Ian Monaghan, Special Operations Consultant at Adobe Advertising Cloud echoed McMahon’s sentiments, stating that since people now have more content to stream on more devices than ever before: “Even in live sports, long considered a holdout where traditional broadcast viewing dominates, OTT options have entered the mainstream.”

McMahon added that this shift in consumer behavior caused companies to “embrace their abilities to use programmatic.” Before, while many transactions were handled via traditional sales channels, companies have been motivated to “understand how to use inventory programmatically.”

At SpotX, McMahon explained that they have “made a rather large investment in OTT and CTV strategy, providing tools to media owners to sell their OTT CTV inventory programmatically” and investing in educating buyers and making transactions simpler.”

The problem isn’t just explaining how to buy and sell OTT inventory: OTT itself has presented plenty of challenges in terms of how to measure its effectiveness for targeting purposes. But thanks to OTT’s popularity among consumers, the industry has developed new types of data and measurement tools that help make it more competitive with TV and digital. “To advertisers, OTT has historically been on an island — not fully digital or fully TV in terms of targeting and measurement capabilities, but often presented as both,” Monaghan added. He pointed to the addition of Nielsen Digital Ad Ratings as “bringing OTT up to speed for TV buyers and Adobe Advertising Cloud’s innovations in planning and measurement are bringing it up to speed with digital.”

Programmatic Aids in Linking Consumer Behavior to Digital Activity

Understanding how consumers engage with brands across multiple channels and devices is step one for any brand looking to maximize the effectiveness of their OTT investments. Tim Sims, SVP, Inventory Partnerships at The Trade Desk explained that since “digital media consumption is increasingly fragmented, marketers need to be able to link audiences together and understand how each performs.”

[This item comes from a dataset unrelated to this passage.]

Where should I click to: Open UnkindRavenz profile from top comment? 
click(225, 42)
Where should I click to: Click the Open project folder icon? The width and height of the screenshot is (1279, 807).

In this sense, programmatic is a useful tool, because “programmatic advertising enables advertisers to reach and engage with customers along their entire journey and also measure how different channels are performing as part of the overall marketing mix,” said Sims. For this reason, Sims argued, The Trade Desk acquired cross-device identity graph company Adbrain to “add a data set of cross-device IDs to our own demand-side platform” and “to provide a unified view of the customer in targeting and reporting.”

Going omnichannel is also essential for platforms to be competitive, Sims said. “That’s why we’ve worked so hard over the last few years to grow our global footprint as well as our cross-device services marketplace, a platform feature with identity-linking graphs from companies like Oracle, Tapad, LiveRamp, and Drawbridge, as well as Adbrain,” he said.

Adobe’s Monaghan asserted that while “linking what a viewer is watching to consumer data is a key part of any modern advertiser’s toolkit, marketers often lack the tools to make data actionable in advertising.” With that in mind, Adobe launched its Advertising Cloud, and “tightly integrated it with Adobe Analytics Cloud, which helps brands measure customer data and act on it. Together, we’re enabling advertisers to reach discrete audiences on any screen.”

The Future of OTT: More Deterministic Data for Effective Audience Targeting

What do the targeting techniques of the future look like? The Trade Desk’s Sims argued that his team is “seeing more deterministic data sets coming into the market, which is key for creating identity graphs that allow for effective audience targeting.” As global access to the Internet and connected devices increases, marketers will access more and more data that tells them what consumers care about, why they do what they do, and what devices they use to do it.

In the meantime, Sims says, “brands are excited to leverage this new channel to extend their message and reach customers in a targeted, personalized way across their entire journey.”